After a minute, Colt joins me, crouching to sweep the pictures back into a pile.

When we’re done, we stand facing each other in my childhood bedroom, the room where he came to find me hiding when our parents fought, where he sat with me in the closet, our backs pressed to the wall, both of us knowing he was the reason for all of it, blameless or not.

“Do you think that’s why he was with me?” I ask. “I’m the closest he could get to you?”

“Maybe I was the closest he could get to you,” Colt says. “He loved you first.”

My throat tightens, and I think about what it must have been like for him after I left. Did he really love me that much? I didn’t know he was capable. Colt says he was straight. Would he look for pieces of me in everyone, even a man, just to feel close to me for a moment?

“I think you’re right,” I say at last. “I don’t think Baron needs to know.”

He loved you first.

The grief hits me all at once, not like a tsunami but like a lightning strike.

I go to my knees on Duke’s bedroom floor, and Colt sinks to his knees beside me.

He wraps his arms around me, and I fold into him.

I let my tears drip onto his shirt, and I pretend I don’t see his falling with mine, soaking the fabric in our mingled Darling guilt and grief.

When we’re done, I tell Colt I’ll burn the folder, and we go downstairs together. Everyone is still up, lingering after the memorial, though the guests have gone home. When I see Baron there, guilt twists inside me. He looks at us like he knows. Or maybe, like he knows that we know.

Not for the first time, I’m reminded of the way he insisted on burning himself to match his brother, and before that, of all the times they switched places on me, until I didn’t know one from the other, right from wrong. Until I thought I was losing my mind.

They did that on purpose.

Like Colt said, Duke participated equally, reveled in our destruction, laughed as we screamed in agony. He wasn’t innocent. Now he’s paid.

And Baron has lost the only thing he ever truly loved.
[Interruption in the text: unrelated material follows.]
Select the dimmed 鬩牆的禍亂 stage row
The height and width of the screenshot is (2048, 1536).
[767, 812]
I was always trying to figure out what it was, the way to hurt him, and now I know. There’s no way to hurt him anymore.

In a sick way, one I never would have chosen, I’ve won the game.

It’s over.

As I look around at the stricken faces left, though, there’s no joy to be found in victory.

Crystal sits on the floor between Devlin’s feet, looking exhausted and puffy, while he rubs her shoulders.
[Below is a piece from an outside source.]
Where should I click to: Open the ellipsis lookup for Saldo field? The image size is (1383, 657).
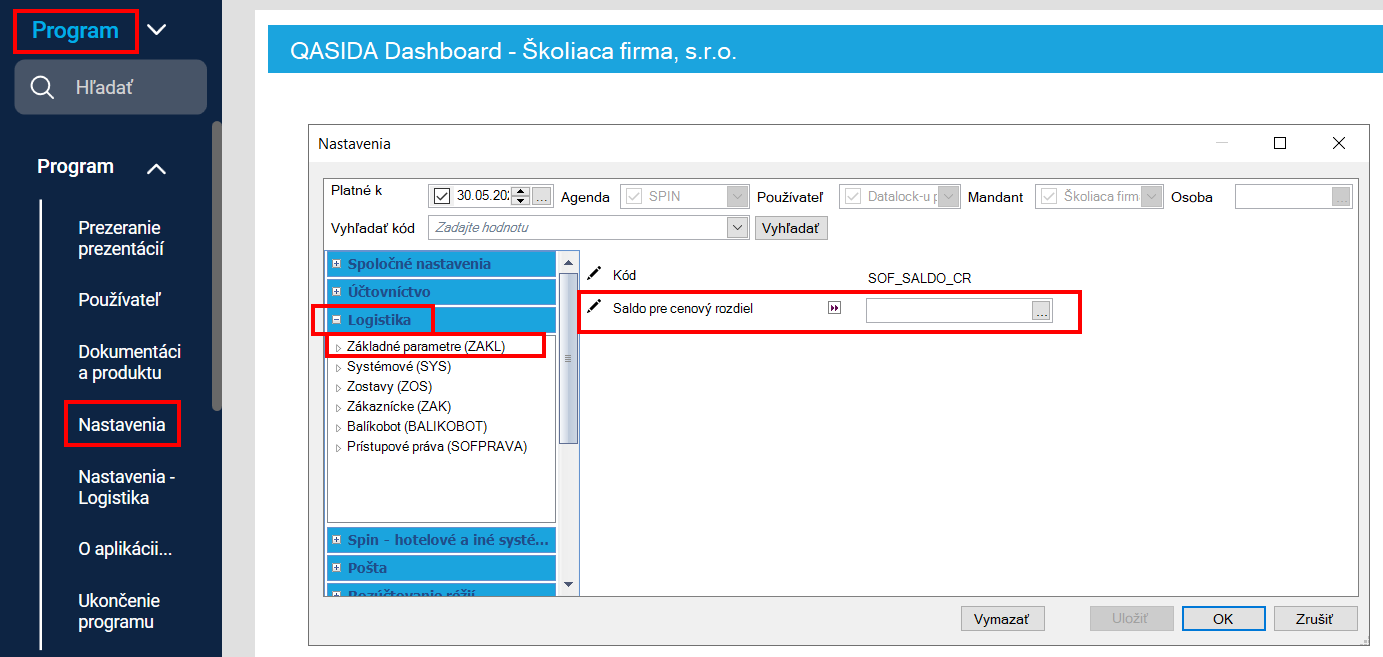tap(1041, 312)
Beside his cousin, Preston sits on the couch, while Dolly sits on the floor next to Crystal, patting her leg and offering comforting words.

At the end of the sectional, Eliza sits draped over King’s lap next, murmuring to him and stroking his cheek.

Harper is squeezed into the loveseat with Royal, both of them glassy-eyed with grief and alcohol but secure in each other.

Baron sits alone in an armchair, an untouched drink in one hand.

In my pocket, I curl my fingers around the bottle I found at Christmas.

I’ll never use it, but I keep it as a reminder.

Dahlia is real. I’m not crazy. Someone loved me, and not just the boy I bewitched, ensnared in my web, and wrapped up like a precious gift.

It’s what I wanted from the very first day he spoke to me, when I knew he truly saw me, saw that I was different and came closer instead of running away.

That was when I knew that he was special. And now he’s mine forever.

I shiver at the thought.

Gloria pats the sofa next to her, scooting down so Colt can join her.

I watch my boyfriend watching her boyfriend move across the room to her.

I watch him set his drink down with a little more force than necessary.

He grabs me and drags me down on his lap, his grip on my hips bruising, as if he’s punishing me for the crimes I haven’t committed instead of the ones I have.

The crime of being who I am instead of what he wants.

I promise myself that I will never punish him for doing the same.

I know that ultimately it doesn’t matter. I will never really know. I can only trust his word as much as he trusts mine. Which is to say, not at all.

But I am not crazy. I will not let him make me think so. Even when I don’t know what’s real, I know that much.

And I know three things for sure.

We are both liars. We both have secrets. And neither of us will ever tell.